JavierMonton commented 1 month ago

Hello,

We are having an issue with the connector where it is creating thousands of warning messages like:

The channel MY_CHANNEL_NAME_4 might have an offset token mismatch based on the provided offset token verification logic, preEndOffset=58193701, curStartOffset=58193703, curEndOffset=58193703, rowCount=1.

The rowCount is always 1, and this message is produced around 12.000 times per minute. We had this issue in the past and the message was produced even more than that. The error seems to appear after restarting the connector, but we don't know how to fix it.

We are not sure if this means that we are losing messages or if the warning can be ignored, but even if it can be ignored, the number of logs it produces is massive.

This is our configuration: Connector version: 2.4.1

snowflake.ingestion.method: "SNOWPIPE_STREAMING"
snowflake.enable.schematization: "TRUE"
schema.registry.url:  "http://kafka-schema-registry:8080"

The Kafka cluster is an MSK, and we use Confluent's Kafka Connect docker. We believe this started to happen when we moved from version 2.2.2 to version 2.4.0. It stopped when we moved to version 2.4.1 but it started to happen again.

We have tried stopping and recreating the connector, as well as deleting the Snowflake table and starting the connector again, but it still happens on some tables.

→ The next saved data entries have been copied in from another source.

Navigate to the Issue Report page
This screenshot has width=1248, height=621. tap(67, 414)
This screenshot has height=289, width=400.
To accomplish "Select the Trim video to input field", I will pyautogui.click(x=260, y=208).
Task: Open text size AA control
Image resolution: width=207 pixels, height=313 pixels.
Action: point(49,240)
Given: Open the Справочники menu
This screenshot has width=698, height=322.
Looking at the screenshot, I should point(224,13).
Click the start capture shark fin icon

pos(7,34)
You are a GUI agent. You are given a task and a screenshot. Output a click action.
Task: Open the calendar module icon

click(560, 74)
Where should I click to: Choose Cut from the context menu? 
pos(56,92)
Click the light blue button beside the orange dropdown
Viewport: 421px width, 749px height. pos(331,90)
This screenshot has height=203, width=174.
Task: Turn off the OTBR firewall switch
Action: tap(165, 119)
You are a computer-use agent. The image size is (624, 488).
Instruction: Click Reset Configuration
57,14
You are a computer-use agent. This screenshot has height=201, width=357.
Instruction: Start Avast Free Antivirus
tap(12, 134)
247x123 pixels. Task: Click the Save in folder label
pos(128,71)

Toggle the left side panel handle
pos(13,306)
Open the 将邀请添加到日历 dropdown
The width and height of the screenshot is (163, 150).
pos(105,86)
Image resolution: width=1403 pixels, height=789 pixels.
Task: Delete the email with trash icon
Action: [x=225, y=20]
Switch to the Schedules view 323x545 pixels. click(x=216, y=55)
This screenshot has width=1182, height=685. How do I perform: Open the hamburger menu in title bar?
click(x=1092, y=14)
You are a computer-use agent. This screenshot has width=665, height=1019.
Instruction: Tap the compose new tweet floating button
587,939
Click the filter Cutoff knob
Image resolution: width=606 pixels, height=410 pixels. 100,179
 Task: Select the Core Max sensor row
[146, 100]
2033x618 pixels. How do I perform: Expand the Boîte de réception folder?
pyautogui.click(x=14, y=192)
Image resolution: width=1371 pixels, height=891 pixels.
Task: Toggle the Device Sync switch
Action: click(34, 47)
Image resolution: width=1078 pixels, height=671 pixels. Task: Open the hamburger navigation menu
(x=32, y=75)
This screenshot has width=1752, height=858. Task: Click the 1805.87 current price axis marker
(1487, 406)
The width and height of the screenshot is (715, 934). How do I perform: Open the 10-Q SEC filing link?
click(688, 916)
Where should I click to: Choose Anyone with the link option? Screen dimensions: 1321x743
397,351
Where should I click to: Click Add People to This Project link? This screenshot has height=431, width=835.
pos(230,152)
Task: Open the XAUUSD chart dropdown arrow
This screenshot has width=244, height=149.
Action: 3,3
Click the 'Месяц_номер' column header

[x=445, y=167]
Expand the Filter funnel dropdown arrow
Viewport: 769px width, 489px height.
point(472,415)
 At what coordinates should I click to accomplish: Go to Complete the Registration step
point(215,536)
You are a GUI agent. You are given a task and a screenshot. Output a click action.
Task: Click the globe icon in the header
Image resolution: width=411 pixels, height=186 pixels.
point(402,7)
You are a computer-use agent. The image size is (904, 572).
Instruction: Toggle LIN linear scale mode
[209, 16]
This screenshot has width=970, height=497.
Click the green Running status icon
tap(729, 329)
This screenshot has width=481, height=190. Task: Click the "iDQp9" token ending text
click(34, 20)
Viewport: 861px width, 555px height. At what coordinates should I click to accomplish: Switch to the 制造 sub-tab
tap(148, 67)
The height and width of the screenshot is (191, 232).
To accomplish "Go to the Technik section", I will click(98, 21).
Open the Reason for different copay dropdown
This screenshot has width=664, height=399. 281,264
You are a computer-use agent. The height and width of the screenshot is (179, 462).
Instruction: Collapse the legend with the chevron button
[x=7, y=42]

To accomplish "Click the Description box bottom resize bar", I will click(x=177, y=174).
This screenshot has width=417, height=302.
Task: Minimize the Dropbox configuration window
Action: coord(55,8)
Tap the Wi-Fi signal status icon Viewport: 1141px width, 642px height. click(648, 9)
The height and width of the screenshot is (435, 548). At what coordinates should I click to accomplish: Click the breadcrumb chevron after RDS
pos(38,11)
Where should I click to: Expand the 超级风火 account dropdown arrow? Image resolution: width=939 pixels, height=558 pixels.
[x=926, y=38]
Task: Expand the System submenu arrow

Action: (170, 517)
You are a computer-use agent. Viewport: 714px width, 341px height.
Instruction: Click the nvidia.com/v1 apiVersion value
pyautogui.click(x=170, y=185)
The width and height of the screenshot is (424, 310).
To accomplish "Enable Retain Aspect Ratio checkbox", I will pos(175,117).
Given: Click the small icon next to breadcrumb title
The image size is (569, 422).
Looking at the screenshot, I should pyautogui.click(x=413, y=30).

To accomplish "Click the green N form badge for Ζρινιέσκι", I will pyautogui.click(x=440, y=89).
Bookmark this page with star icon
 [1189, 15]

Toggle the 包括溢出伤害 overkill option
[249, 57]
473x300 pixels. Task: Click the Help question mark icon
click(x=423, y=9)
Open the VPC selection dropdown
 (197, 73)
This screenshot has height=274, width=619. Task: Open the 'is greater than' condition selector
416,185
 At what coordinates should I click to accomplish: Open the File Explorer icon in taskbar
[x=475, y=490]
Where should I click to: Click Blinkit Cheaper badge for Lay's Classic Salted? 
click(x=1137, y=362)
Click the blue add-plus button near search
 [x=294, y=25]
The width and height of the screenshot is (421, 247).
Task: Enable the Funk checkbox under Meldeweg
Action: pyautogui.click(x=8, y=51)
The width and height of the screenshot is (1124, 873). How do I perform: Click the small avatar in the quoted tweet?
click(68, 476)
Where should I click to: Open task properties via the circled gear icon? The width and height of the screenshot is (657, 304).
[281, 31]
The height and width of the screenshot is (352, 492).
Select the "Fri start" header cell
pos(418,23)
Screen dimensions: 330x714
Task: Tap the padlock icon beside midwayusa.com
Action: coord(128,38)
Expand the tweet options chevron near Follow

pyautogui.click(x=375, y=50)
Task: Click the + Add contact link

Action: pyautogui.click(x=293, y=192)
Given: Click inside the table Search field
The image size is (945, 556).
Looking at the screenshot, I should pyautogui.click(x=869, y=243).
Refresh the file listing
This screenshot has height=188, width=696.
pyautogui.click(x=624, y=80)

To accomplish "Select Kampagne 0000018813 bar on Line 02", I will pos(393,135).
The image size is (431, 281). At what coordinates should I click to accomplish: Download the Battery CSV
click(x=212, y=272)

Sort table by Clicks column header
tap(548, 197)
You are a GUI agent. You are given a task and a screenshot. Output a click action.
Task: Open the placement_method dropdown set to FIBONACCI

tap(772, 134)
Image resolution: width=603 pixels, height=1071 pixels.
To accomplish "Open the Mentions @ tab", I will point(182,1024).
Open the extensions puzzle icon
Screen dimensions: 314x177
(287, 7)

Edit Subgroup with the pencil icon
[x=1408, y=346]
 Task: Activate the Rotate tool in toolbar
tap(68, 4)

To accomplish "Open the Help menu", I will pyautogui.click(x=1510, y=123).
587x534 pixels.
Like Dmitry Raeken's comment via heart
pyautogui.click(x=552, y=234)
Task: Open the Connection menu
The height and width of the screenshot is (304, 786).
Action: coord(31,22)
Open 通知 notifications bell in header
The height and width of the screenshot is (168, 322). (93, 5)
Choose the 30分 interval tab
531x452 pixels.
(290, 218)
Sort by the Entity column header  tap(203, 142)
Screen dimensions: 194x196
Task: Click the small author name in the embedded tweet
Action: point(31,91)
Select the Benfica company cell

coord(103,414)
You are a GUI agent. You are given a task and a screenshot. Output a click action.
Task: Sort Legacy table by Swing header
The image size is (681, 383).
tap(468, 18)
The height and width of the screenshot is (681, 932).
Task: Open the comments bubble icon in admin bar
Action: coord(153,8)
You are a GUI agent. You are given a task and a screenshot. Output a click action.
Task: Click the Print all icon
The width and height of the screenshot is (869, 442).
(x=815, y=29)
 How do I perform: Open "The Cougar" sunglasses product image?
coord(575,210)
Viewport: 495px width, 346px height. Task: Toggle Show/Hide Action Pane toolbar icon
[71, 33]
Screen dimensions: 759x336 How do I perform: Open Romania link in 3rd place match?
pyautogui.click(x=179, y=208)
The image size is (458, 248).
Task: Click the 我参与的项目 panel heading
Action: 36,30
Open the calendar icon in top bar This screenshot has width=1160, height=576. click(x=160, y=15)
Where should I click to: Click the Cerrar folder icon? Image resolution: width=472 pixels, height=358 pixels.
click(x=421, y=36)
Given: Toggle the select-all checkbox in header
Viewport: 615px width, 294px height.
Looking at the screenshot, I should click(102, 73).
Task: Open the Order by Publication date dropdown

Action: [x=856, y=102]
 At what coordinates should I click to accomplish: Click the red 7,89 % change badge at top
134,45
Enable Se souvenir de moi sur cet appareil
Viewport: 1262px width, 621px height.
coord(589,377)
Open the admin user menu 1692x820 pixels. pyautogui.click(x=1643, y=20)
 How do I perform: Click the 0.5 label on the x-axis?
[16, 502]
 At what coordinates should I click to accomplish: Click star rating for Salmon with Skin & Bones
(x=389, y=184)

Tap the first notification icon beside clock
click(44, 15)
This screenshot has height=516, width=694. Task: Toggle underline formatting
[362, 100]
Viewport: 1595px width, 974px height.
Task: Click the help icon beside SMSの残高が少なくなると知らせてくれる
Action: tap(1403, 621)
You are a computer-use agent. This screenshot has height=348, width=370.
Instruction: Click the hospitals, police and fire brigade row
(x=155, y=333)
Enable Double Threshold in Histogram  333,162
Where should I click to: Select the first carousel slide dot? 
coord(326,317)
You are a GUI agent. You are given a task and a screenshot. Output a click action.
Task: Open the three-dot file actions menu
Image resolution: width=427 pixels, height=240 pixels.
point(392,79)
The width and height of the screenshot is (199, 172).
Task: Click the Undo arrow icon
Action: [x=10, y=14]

Is there any suggestion about how to deal with this? We can try to troubleshoot it, but we are not sure how right now.

Thanks.

simonepm commented 1 month ago

I also receive a strange offset WARN recently:

com.snowflake.kafka.connector.internal.streaming.BufferedTopicPartitionChannel "skipping current record - expected offset 0 but received 0. The current offset stored in Snowflake: 0"

IMHO does not make sense expected offset 0, but received 0 - seems not an issue at all to me.

I do not know if could be related to bundle change (2024_08) but I was about to open as issue regarding offset WARNs as well.

Seems like that the first record offset for 2024_07 is 0 or null and for 2024_08 is -1 or null instead.

EDIT:

I confirm what I said, the offset in 2024_08 starts from -1, by doing: SELECT SYSTEM$SNOWPIPE_STREAMING_UPDATE_CHANNEL_OFFSET_TOKEN('-table-', '-channel-', '-1'); The first record is ingested correctly.

In 2024_07 I was doing: SELECT SYSTEM$SNOWPIPE_STREAMING_UPDATE_CHANNEL_OFFSET_TOKEN('-table-', '-channel-', '0');

sfc-gh-achyzy commented 1 month ago

Hi @JavierMonton, thanks for reaching out. Let me go through your comment step by step:

The rowCount is always 1, and this message is produced around 12.000 times per minute. We had this issue in the past and the message was produced even more than that. The error seems to appear after restarting the connector, but we don't know how to fix it.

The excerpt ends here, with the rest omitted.